> **LESETEXT**
• • • • • • •
Bestattungsarten

Erdbestattung

Die Erdbestattung ist in unserer Region die herkömmlichste Bestattungsform. Man unterscheidet hierbei zwischen Reihengräbern und Wahlgräbern.

Wahlgräber
Wahlgräber sind Grabstätten, auf denen ein oder mehrere Stellen belegt werden können. Das Nutzungsrecht, welches meist 25 Jahre oder mehr beträgt, kann nach Ablauf der Ruhezeit verlängert werden.

Reihengräber
Reihengräber sind Einzelgräber, die in Reihe belegt werden. Sie werden vom Friedhofsamt zugeteilt. Sie werden für einen Zeitraum von meist 25 Jahren zugewiesen und können nach Ablauf der Ruhezeit nicht verlängert werden.
• • • • • • •
> **AUSZUG DER ZEILEN**
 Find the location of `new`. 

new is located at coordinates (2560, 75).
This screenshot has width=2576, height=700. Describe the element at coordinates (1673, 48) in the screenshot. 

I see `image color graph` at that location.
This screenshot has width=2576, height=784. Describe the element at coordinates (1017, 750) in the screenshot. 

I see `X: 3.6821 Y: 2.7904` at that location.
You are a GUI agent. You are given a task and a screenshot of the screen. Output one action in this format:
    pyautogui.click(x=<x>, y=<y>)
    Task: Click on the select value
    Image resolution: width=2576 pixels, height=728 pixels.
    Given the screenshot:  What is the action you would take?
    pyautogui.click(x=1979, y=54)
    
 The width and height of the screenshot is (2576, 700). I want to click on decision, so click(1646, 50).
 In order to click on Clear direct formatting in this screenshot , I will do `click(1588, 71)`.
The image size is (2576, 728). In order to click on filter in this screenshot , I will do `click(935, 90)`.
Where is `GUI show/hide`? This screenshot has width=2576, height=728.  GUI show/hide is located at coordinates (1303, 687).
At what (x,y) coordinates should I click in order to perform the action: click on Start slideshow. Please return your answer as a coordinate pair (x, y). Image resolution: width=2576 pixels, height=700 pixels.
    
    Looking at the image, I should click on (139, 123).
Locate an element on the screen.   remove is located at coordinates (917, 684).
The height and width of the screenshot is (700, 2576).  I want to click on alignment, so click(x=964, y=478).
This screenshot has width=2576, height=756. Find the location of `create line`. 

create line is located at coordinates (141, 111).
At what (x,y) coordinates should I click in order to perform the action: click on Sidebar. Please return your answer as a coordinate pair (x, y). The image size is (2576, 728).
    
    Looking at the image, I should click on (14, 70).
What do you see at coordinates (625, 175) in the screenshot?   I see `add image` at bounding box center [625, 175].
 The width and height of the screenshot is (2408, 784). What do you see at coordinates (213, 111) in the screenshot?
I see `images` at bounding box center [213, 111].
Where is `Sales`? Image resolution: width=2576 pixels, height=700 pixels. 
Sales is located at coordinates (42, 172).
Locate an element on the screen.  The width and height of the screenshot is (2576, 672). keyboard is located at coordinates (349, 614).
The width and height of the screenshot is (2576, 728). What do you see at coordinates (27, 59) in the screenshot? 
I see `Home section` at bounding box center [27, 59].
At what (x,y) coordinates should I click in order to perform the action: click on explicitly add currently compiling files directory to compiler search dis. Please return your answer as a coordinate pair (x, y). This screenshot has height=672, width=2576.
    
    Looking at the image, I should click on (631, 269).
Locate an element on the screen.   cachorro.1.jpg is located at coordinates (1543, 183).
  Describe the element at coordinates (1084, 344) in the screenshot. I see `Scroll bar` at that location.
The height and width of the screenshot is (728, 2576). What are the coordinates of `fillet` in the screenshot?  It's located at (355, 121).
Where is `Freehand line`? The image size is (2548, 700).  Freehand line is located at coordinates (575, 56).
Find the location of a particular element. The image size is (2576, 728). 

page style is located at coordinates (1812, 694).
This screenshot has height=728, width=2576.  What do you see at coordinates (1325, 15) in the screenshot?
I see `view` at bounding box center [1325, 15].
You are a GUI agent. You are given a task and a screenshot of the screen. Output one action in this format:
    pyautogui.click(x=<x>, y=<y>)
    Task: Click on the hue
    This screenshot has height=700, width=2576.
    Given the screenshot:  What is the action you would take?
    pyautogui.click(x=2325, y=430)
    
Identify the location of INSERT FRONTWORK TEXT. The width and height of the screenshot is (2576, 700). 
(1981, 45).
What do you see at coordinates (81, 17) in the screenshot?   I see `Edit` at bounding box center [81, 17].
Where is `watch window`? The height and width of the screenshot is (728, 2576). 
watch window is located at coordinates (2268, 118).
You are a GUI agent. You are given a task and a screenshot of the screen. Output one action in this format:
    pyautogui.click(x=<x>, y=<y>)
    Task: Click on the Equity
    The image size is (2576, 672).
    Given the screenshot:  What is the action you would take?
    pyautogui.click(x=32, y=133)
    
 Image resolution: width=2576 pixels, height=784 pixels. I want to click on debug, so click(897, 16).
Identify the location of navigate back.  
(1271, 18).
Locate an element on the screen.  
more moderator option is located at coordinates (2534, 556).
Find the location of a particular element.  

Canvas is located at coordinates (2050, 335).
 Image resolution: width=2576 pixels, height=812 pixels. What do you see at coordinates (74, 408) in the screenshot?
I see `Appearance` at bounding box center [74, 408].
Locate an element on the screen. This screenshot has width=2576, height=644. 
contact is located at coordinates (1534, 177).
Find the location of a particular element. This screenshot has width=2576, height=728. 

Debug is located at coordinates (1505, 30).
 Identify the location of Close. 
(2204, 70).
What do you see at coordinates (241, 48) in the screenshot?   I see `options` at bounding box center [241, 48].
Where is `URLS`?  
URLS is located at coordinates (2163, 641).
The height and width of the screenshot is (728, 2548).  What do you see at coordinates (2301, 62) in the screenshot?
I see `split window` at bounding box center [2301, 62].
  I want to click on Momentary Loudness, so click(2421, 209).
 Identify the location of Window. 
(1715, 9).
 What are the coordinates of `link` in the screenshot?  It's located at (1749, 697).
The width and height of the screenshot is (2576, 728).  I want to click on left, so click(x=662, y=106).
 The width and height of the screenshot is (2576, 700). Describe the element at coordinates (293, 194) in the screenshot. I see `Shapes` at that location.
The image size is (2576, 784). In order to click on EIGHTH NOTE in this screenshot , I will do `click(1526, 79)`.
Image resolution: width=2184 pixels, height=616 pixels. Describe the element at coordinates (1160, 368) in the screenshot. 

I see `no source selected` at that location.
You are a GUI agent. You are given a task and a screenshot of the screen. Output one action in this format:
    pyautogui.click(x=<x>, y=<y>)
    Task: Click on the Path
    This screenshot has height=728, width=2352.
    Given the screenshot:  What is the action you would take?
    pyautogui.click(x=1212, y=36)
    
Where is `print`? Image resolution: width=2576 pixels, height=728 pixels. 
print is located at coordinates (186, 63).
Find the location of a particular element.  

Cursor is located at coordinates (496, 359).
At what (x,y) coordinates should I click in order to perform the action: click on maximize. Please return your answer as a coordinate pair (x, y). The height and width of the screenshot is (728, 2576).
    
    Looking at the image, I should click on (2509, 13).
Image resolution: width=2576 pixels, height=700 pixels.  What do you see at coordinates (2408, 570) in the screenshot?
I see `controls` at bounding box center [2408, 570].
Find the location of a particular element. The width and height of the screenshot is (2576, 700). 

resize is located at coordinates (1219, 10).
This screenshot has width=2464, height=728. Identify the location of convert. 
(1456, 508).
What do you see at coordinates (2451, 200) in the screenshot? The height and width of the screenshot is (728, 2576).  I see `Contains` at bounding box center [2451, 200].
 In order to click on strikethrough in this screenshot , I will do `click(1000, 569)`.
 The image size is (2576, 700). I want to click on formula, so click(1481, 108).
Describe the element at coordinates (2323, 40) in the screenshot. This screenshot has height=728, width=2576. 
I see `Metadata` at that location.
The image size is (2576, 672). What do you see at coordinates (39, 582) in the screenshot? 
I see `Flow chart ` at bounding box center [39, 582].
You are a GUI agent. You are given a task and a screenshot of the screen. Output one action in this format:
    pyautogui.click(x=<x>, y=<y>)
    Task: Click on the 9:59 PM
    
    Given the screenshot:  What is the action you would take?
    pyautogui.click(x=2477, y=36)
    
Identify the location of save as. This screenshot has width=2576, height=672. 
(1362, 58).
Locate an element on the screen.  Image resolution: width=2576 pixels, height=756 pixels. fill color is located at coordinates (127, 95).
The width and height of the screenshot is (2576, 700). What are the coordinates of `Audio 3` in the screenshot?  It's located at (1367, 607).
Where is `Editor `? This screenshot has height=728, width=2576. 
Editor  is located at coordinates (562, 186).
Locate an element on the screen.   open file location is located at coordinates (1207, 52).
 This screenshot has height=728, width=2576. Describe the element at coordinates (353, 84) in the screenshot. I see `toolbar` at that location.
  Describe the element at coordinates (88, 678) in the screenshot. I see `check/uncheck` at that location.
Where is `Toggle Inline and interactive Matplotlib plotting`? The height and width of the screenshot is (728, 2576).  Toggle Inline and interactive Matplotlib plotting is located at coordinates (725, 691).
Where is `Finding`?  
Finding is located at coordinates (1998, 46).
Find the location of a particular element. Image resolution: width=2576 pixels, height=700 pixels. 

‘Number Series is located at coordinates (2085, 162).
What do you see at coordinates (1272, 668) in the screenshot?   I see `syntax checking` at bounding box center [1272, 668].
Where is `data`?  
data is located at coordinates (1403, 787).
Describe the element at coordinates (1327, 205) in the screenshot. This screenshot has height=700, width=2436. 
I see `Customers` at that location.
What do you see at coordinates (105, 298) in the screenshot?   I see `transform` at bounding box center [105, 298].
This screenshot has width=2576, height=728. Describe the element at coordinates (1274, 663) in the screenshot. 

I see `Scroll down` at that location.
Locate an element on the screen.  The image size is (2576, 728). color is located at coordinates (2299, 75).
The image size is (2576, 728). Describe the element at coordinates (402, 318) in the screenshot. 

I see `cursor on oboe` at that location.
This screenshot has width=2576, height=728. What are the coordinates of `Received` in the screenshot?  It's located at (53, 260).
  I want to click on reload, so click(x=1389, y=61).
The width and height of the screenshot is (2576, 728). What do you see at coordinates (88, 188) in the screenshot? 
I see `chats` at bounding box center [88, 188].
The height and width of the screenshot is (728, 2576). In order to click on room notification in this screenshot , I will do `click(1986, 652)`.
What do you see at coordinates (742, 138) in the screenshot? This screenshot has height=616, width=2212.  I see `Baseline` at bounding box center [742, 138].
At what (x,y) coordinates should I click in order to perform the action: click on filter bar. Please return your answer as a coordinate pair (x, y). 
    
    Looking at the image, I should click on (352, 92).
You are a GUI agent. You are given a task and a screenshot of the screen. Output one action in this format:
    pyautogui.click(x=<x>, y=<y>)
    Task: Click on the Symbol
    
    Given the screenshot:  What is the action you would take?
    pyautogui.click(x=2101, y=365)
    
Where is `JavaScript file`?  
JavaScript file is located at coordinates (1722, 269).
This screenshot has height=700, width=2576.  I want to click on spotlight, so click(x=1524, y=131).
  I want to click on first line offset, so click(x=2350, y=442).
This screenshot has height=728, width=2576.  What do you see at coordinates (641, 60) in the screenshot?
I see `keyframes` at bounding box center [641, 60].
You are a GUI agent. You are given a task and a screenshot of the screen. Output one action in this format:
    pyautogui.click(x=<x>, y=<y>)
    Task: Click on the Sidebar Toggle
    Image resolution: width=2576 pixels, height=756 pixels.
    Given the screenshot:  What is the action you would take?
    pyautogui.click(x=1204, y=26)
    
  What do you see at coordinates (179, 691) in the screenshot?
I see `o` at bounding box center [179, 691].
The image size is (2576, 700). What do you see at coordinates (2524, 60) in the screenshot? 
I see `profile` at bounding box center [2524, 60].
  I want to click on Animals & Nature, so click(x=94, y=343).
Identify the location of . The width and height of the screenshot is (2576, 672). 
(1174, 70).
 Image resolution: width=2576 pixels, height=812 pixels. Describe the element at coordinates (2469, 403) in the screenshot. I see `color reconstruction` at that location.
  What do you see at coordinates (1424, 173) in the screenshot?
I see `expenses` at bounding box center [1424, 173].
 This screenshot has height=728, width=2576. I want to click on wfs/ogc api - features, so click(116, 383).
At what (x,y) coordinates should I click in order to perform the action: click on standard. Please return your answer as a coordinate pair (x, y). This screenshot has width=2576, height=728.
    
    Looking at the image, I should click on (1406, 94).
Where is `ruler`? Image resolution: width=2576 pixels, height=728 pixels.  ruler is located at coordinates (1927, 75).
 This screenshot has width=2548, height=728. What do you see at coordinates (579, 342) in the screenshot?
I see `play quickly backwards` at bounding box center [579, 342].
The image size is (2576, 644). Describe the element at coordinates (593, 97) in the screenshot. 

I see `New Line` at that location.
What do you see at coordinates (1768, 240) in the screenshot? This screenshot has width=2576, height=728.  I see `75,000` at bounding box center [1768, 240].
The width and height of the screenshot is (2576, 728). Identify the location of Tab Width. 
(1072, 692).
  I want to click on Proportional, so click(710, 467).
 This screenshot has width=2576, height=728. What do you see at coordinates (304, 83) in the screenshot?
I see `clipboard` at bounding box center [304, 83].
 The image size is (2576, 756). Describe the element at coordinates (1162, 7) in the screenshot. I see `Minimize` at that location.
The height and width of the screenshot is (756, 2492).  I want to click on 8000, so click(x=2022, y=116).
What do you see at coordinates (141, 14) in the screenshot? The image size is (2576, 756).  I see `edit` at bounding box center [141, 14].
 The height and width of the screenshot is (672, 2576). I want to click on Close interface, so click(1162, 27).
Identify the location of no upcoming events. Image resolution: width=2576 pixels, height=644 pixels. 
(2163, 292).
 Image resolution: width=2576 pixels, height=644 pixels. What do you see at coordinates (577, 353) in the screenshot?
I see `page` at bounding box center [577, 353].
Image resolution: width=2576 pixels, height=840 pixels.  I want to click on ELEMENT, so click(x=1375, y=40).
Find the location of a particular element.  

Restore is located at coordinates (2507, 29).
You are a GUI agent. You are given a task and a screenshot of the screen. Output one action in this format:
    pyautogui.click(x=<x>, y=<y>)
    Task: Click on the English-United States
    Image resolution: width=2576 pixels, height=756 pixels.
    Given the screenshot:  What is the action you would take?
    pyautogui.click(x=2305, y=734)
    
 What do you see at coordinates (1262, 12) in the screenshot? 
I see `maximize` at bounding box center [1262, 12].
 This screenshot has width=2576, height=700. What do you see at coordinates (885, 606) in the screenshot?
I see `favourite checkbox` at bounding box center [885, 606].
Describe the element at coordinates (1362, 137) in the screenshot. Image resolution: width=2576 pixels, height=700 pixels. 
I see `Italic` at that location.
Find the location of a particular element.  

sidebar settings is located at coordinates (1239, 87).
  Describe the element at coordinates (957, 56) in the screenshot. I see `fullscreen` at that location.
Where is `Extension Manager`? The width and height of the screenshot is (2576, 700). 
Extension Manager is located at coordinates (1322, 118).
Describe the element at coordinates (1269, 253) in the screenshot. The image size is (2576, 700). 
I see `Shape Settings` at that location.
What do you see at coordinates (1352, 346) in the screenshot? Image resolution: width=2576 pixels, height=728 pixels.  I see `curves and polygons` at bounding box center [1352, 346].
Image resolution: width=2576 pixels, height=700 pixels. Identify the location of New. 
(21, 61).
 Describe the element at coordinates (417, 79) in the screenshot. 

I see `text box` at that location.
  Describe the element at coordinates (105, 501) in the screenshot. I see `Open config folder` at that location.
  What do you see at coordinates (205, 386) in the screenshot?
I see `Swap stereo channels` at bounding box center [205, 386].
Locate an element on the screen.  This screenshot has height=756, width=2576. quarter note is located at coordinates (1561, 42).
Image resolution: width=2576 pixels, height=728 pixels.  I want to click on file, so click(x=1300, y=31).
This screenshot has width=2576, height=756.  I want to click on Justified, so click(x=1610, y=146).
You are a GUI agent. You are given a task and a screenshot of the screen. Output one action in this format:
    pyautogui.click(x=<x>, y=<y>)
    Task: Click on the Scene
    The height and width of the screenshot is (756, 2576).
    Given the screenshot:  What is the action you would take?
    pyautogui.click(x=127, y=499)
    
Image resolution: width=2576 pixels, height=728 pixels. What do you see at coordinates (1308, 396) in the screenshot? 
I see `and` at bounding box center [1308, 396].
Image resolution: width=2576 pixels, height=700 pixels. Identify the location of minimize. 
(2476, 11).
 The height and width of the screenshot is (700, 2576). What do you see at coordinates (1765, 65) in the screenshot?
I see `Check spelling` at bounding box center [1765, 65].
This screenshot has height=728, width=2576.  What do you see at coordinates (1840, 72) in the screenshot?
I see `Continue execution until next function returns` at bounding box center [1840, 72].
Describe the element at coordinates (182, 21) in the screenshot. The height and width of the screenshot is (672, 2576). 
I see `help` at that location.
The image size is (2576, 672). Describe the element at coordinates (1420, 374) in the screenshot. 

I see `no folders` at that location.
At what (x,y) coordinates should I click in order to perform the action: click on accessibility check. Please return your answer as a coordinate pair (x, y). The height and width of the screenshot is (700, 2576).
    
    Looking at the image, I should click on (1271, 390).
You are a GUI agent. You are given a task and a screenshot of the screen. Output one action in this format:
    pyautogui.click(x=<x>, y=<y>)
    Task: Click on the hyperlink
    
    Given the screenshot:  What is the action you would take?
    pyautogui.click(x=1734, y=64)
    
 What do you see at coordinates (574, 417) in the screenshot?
• • • • • • •
> **AUFGABE**
Schreib aus dem Text über Bestattungsarten die Stelle von „Bestattungsarten“ bis einschließlich „Ruhezeit verlängert werden.“ wortgetreu ab.

> **LÖSUNG**
Bestattungsarten

Erdbestattung

Die Erdbestattung ist in unserer Region die herkömmlichste Bestattungsform. Man unterscheidet hierbei zwischen Reihengräbern und Wahlgräbern.

Wahlgräber
Wahlgräber sind Grabstätten, auf denen ein oder mehrere Stellen belegt werden können. Das Nutzungsrecht, welches meist 25 Jahre oder mehr beträgt, kann nach Ablauf der Ruhezeit verlängert werden.